START Dataset content
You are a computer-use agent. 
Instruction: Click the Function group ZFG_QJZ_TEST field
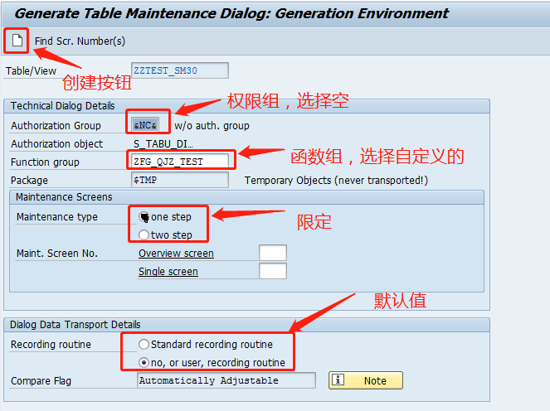180,162
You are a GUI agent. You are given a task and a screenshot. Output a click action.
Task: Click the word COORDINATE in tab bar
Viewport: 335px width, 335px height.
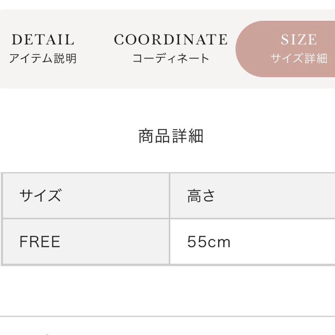coord(171,40)
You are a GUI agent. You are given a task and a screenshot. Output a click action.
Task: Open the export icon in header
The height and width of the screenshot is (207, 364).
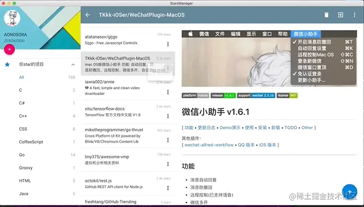point(340,15)
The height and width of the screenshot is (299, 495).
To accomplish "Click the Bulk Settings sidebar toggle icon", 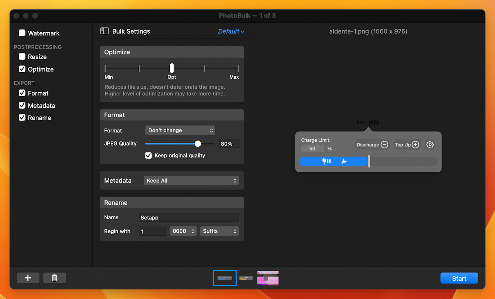I will pos(104,31).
END Dataset content
● **What you should do**: For the entries above, print exactly the lines between the one with "Task: Click the word COORDINATE in tab bar" and the one with "The height and width of the screenshot is (299, 495).", inclusive, with no pictures.

● **Solved problem**:
Task: Click the word COORDINATE in tab bar
Viewport: 335px width, 335px height.
coord(171,40)
You are a GUI agent. You are given a task and a screenshot. Output a click action.
Task: Open the export icon in header
The height and width of the screenshot is (207, 364).
point(340,15)
The height and width of the screenshot is (299, 495).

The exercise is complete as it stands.